We have developed a model for the transmission dynamics of EVD, incorporating the important factor of the individuals who are at a much greater risk of contracting the disease than the general population in the affected areas. These include frontline health-care workers, family members of EVD patients, and individuals involved in the burial process of deceased EVD patients.

Using data from the WHO and CDC, we have calculated estimates for Liberia and Sierra Leone for the ongoing EVD outbreak. The values are significantly above 1, indicating the severity of the disease.
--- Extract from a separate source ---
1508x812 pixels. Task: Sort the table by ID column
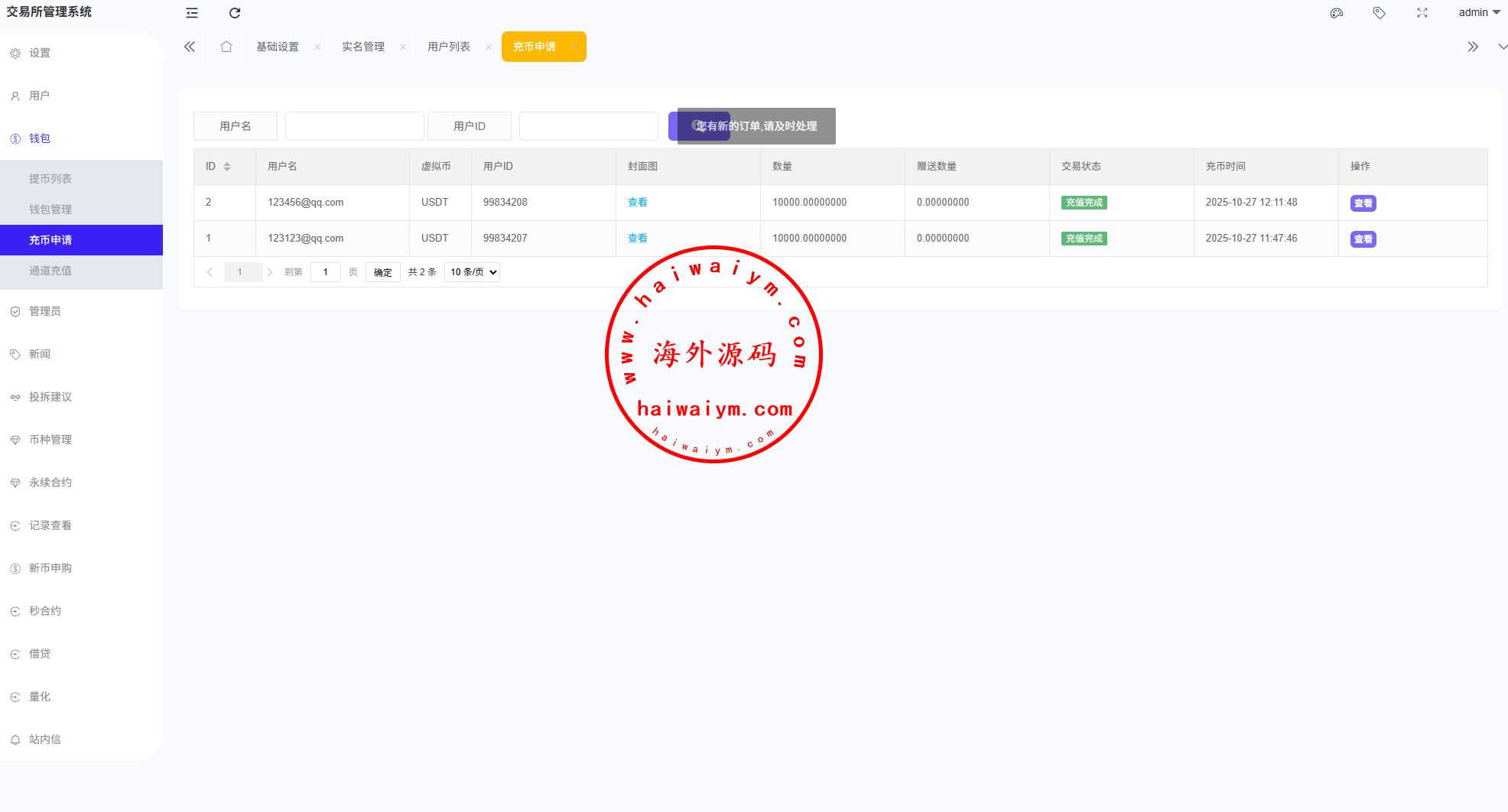pyautogui.click(x=227, y=167)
The estimated values for Liberia are consistent with published estimates for the current outbreak [11,20,24], while those for Sierra Leone are consistent with Nishiura et al., however another recent study [8] estimated that R0 in this country is 2.53, which is significantly greater.
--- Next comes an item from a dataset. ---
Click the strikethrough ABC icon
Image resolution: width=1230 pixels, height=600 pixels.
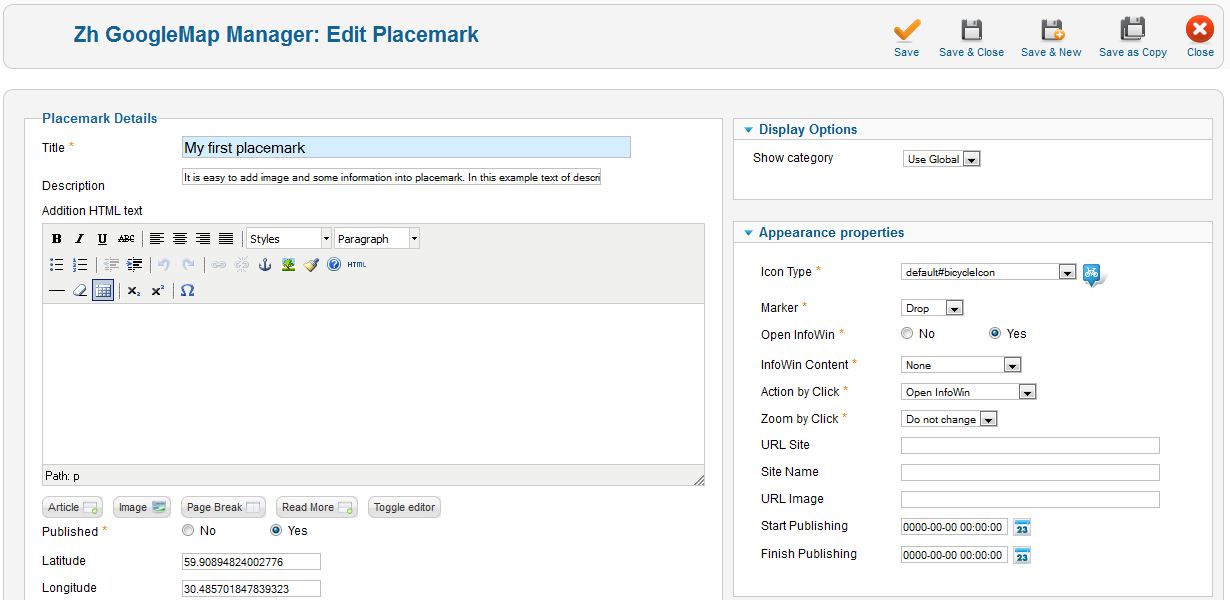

We have also looked at the effect of interventions to control the outbreak. In absence of any vaccine or medication for EVD, the only control measure available is isolation. Ideally during isolation strict control should be in place so that the isolated individuals do not transmit the disease. However, in practice, there is a non-zero risk of transmission from isolated individuals. Our analysis suggests that in order for R0 to reduce to less than 1, the transmission rate of the isolated individuals should be less than one quarter of that for the non-isolated. This means that strict protocols should be followed at treatment facilities. Further analysis of the model also leads to the conclusion that the fraction of high-risk individuals has to be controlled and must be brought to less than 10% of the overall susceptible population in order to bring R0 to less than 1 and hence control the outbreak.

Our model is an attempt to capture the most important features of the transmission dynamics of EVD. As an extension of this work, optimal, time-dependent strategies should be developed and advised to public health authorities in order to control the disease.